Abstract 3861: Multiple Lipid Goal Attainment and Improved Cardiovascular Outcomes with Lipid-Modifying Therapy: Analysis of a Collaborative Practice Model versus a General/Specialty Practice Model
Purpose: This analysis compares drug therapy to achieve optimal lipid profiles (LP) and improve cardiovascular (CV) outcomes in patients (pts) treated in a collaborative practice model (CPM) with those treated in a general/specialty practice model (GSPM). We tested the hypothesis that CPM treated pts achieve better LP goals and have reduced CV events.

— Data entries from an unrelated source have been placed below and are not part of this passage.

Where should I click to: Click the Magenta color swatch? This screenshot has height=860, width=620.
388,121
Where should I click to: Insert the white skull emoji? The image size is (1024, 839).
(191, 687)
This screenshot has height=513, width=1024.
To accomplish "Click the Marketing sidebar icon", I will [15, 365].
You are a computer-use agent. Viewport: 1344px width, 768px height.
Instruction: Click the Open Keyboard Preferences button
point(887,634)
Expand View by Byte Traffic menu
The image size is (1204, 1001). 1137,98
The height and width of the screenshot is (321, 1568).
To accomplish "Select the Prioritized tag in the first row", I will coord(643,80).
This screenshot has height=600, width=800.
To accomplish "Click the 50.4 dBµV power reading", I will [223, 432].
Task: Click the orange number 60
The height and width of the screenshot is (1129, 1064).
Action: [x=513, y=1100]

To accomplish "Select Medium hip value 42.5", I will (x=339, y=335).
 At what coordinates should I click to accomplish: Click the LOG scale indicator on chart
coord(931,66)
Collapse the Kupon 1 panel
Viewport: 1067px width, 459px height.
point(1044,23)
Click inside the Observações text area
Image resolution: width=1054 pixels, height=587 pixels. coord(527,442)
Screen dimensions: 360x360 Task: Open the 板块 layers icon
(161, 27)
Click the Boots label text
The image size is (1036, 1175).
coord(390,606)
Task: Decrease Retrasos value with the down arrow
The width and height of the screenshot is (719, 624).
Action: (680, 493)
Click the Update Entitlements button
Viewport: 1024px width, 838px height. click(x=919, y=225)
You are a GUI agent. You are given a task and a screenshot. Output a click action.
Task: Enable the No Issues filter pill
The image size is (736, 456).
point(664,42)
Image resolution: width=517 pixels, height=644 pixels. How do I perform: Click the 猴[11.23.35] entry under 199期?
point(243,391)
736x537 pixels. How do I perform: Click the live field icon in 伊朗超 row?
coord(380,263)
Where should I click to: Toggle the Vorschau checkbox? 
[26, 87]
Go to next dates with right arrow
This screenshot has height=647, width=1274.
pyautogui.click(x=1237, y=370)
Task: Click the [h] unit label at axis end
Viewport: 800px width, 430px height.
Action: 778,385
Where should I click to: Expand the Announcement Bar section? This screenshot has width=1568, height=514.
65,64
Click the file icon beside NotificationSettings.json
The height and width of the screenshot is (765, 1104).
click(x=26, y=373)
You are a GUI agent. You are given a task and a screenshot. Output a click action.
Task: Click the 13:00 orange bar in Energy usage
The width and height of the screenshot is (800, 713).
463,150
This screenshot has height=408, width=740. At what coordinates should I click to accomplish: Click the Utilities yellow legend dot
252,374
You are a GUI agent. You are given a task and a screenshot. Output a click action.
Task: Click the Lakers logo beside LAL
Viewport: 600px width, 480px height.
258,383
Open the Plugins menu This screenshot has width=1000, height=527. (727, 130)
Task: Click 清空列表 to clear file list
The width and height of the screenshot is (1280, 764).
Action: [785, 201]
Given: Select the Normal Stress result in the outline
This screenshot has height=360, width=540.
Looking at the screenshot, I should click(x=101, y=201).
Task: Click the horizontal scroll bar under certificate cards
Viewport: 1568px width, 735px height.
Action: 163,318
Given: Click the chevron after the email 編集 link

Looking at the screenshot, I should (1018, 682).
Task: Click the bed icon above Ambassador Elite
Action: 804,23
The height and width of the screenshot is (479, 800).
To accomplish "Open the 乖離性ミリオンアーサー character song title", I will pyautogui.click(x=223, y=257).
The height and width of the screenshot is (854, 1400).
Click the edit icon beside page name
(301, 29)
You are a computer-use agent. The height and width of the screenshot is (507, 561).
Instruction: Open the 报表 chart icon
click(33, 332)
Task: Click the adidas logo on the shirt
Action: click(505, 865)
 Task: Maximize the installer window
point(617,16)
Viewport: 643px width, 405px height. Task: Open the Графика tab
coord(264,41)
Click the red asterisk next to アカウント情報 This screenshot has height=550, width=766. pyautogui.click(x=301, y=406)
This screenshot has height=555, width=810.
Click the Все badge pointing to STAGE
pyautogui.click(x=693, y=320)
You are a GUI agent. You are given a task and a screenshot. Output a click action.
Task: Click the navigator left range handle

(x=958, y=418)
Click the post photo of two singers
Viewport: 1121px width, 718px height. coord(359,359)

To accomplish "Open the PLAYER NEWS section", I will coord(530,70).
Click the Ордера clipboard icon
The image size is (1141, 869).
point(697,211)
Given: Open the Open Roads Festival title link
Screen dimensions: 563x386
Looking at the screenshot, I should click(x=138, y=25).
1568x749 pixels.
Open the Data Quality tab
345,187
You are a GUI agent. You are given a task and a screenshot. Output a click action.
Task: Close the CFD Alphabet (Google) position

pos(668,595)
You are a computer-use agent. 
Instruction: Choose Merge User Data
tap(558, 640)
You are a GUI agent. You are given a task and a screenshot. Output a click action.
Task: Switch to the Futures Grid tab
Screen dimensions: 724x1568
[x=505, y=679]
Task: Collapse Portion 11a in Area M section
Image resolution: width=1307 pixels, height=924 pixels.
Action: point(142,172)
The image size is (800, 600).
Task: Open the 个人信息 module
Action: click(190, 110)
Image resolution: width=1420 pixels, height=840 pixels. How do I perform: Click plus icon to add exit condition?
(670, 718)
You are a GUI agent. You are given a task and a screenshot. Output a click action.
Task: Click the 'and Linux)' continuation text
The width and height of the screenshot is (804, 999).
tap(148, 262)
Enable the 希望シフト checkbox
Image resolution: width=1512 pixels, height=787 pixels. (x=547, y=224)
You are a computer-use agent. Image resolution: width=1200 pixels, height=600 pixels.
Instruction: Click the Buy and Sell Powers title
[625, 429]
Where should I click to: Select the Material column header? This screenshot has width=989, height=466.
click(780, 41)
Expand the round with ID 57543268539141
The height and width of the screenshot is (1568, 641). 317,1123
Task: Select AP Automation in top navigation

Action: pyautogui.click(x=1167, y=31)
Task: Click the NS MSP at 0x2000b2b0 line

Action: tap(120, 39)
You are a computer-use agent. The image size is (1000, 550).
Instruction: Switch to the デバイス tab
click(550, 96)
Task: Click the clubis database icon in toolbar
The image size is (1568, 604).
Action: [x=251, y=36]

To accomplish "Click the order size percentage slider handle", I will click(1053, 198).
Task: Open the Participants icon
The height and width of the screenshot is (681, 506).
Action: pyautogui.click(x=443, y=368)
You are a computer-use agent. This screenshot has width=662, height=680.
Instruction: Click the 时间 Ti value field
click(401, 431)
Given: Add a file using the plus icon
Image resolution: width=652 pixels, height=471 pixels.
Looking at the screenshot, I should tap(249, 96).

Methods: CPM is a cardiologist-nurse model. This is a retrospective cohort analysis of CPM (n = 524) and an integrated, managed-care database, GSPM (n = 35,911). All pts had a LP between 1/1/00 – 12/31/03; had a minimum 12 months health plan eligibility pre-and post-baseline LP; and are defined as primary or secondary risk based on ICD-9 and CPT codes and pharmacy records. Optimal LP values are based on NCEP ATP III goals and AHA recommendations for women. Laboratory values, drug therapy and CV events are assessed from the time of the initial LP for a follow-up of up to 5 years.
Results: More CPM pts are categorized as secondary risk and have a greater burden of dyslipidemia. Drug therapy (%) in CPM is: none 9, statin 24, niacin 12 and combination 55; GSPM (% initial therapy): none 68, statin 26, niacin 1 and combination 4. The % of pts at LP goals (CPM vs. GSPM) is reported in the graph (LDL-C, nonHDL-C, HDL-C, TG and the simultaneous achievement of all three lipids based on risk). The results favor CPM compared to GSPM in all categories (p < .0001). The mean TC/HDL ratio is 3.6 (+/− 1.25) for CPM and 4.4 (+/− 1.28) for GSPM (p < .0001). CV events occurred in 1.7% in the CPM vs. 13.5% in the GSPM (p < .0001).
Conclusion: This analysis provides data supporting that CPM is more effective at LP target attainment and reduction of CV events, consistent with AHA recommendations.